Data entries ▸
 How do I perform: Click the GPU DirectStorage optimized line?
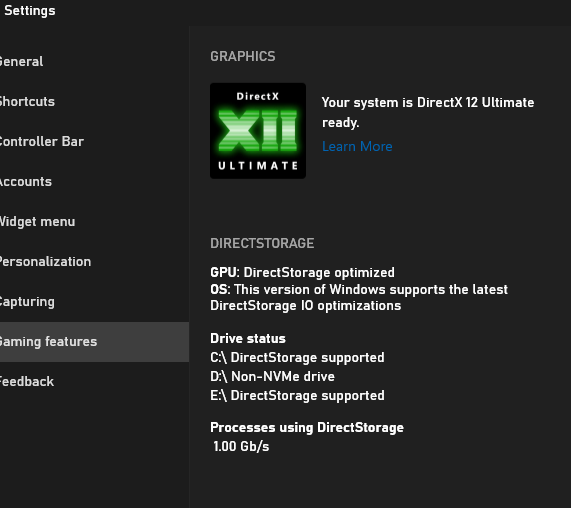click(302, 272)
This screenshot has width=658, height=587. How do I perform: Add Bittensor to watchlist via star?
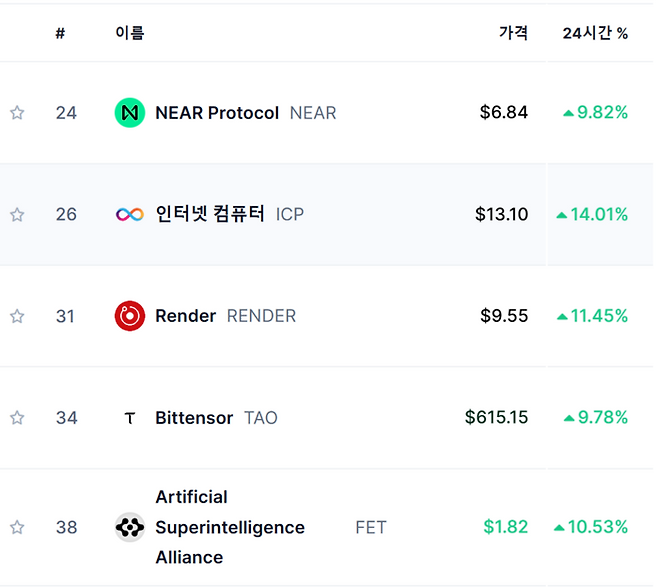(x=17, y=418)
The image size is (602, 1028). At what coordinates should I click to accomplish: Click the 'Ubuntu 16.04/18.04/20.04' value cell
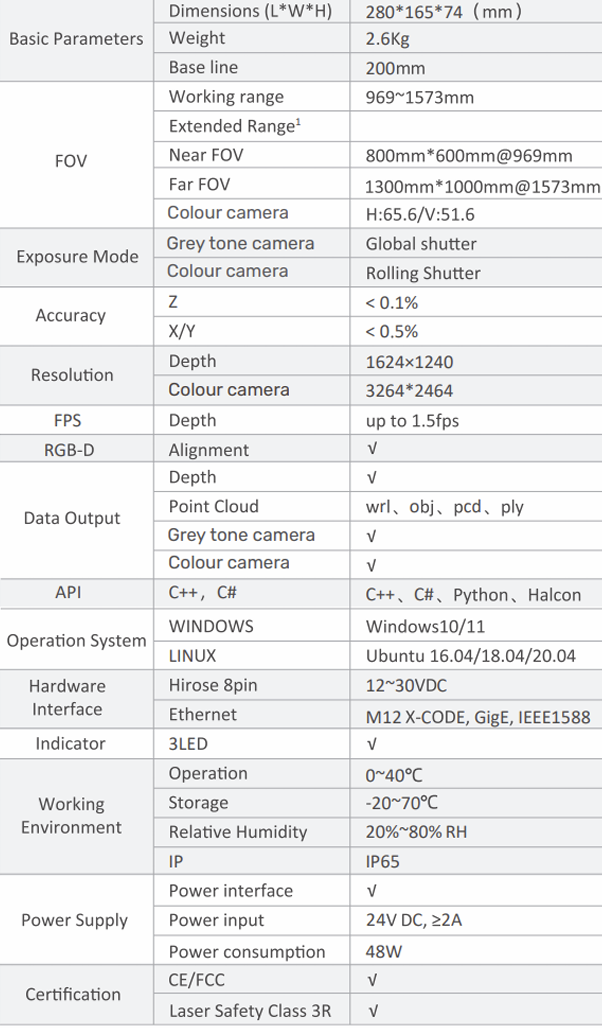(x=470, y=657)
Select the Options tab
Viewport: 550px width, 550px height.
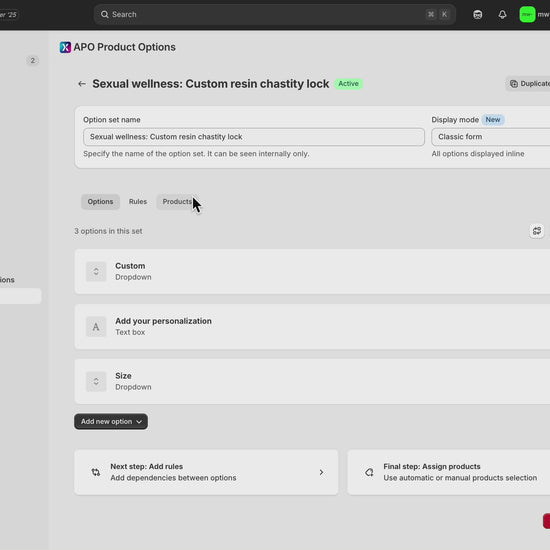pos(100,202)
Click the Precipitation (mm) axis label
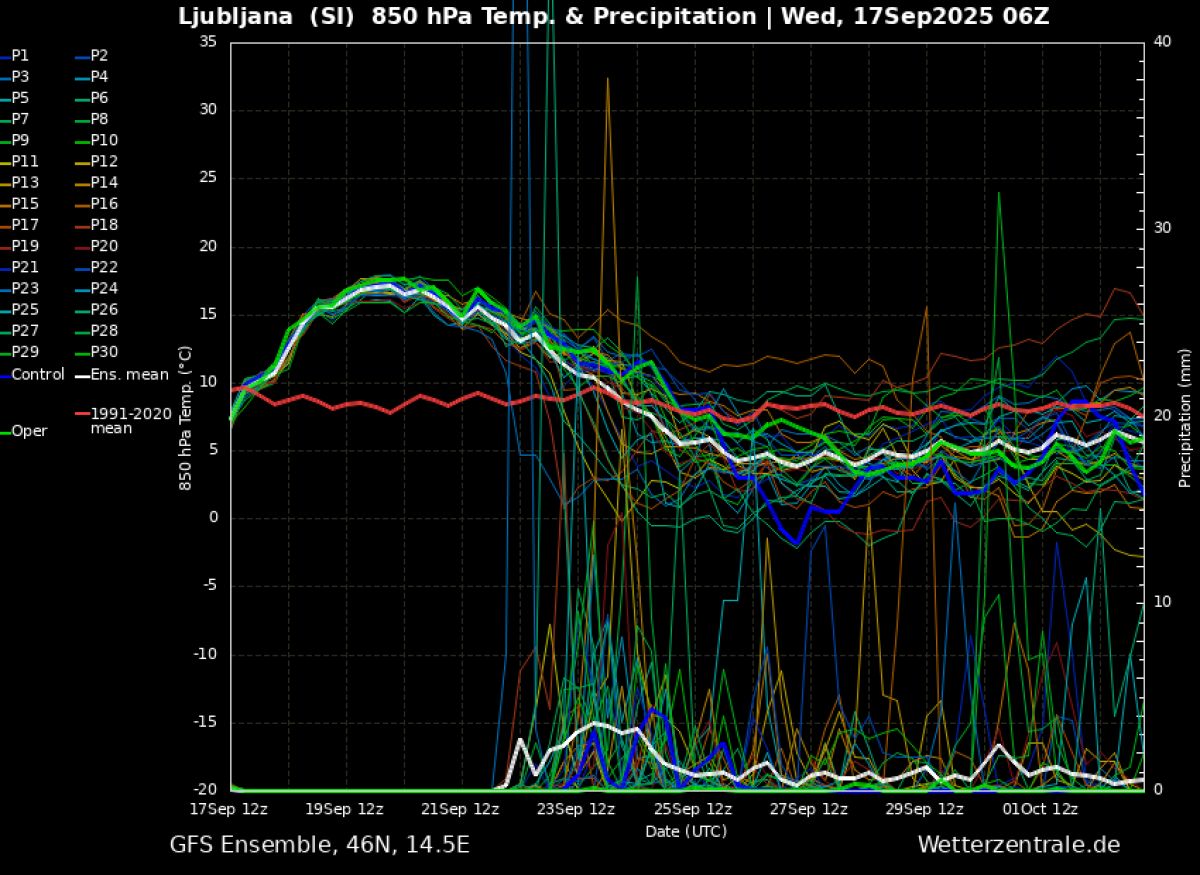The width and height of the screenshot is (1200, 875). pyautogui.click(x=1185, y=418)
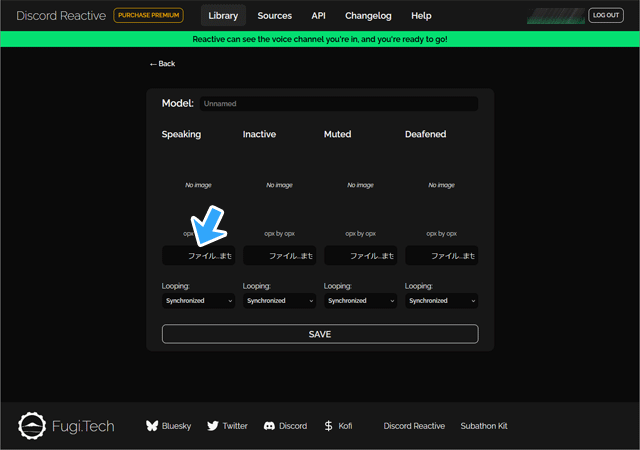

Task to complete ▸
Every record above should be duplicated precisely, with the images removed.

Response box ▸
 How do I perform: Click the GPU DirectStorage optimized line?
click(302, 272)
This screenshot has width=658, height=587. How do I perform: Add Bittensor to watchlist via star?
(x=17, y=418)
The image size is (602, 1028). At what coordinates should I click to accomplish: Click the 'Ubuntu 16.04/18.04/20.04' value cell
(x=470, y=657)
Select the Options tab
Viewport: 550px width, 550px height.
pos(100,202)
Click the Precipitation (mm) axis label
The width and height of the screenshot is (1200, 875). pyautogui.click(x=1185, y=418)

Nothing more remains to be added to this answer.